Source records:
* * * * *

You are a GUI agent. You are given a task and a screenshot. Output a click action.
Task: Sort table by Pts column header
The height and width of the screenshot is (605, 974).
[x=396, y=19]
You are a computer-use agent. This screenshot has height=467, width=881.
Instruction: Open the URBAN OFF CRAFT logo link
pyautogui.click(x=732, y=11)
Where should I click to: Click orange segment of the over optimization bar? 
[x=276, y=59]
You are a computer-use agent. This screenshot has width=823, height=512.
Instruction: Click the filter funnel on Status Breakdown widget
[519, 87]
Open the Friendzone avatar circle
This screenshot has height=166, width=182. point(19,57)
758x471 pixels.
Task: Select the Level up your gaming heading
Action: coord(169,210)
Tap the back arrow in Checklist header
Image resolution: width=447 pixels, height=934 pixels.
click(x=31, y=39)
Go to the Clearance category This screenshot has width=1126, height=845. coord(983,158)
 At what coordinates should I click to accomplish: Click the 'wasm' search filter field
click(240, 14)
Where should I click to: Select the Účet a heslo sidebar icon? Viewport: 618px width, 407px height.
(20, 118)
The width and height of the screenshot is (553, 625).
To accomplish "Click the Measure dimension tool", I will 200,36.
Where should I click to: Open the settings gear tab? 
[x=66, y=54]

* * * * *

Problem details:
An exact copy of the listing above is what this exercise asks for.

Task response:
You are a GUI agent. You are given a task and a screenshot. Output a click action.
Task: Sort table by Pts column header
The height and width of the screenshot is (605, 974).
[x=396, y=19]
You are a computer-use agent. This screenshot has height=467, width=881.
Instruction: Open the URBAN OFF CRAFT logo link
pyautogui.click(x=732, y=11)
Where should I click to: Click orange segment of the over optimization bar? 
[x=276, y=59]
You are a computer-use agent. This screenshot has width=823, height=512.
Instruction: Click the filter funnel on Status Breakdown widget
[519, 87]
Open the Friendzone avatar circle
This screenshot has height=166, width=182. point(19,57)
758x471 pixels.
Task: Select the Level up your gaming heading
Action: coord(169,210)
Tap the back arrow in Checklist header
Image resolution: width=447 pixels, height=934 pixels.
click(x=31, y=39)
Go to the Clearance category This screenshot has width=1126, height=845. coord(983,158)
 At what coordinates should I click to accomplish: Click the 'wasm' search filter field
click(240, 14)
Where should I click to: Select the Účet a heslo sidebar icon? Viewport: 618px width, 407px height.
(20, 118)
The width and height of the screenshot is (553, 625).
To accomplish "Click the Measure dimension tool", I will 200,36.
Where should I click to: Open the settings gear tab? 
[x=66, y=54]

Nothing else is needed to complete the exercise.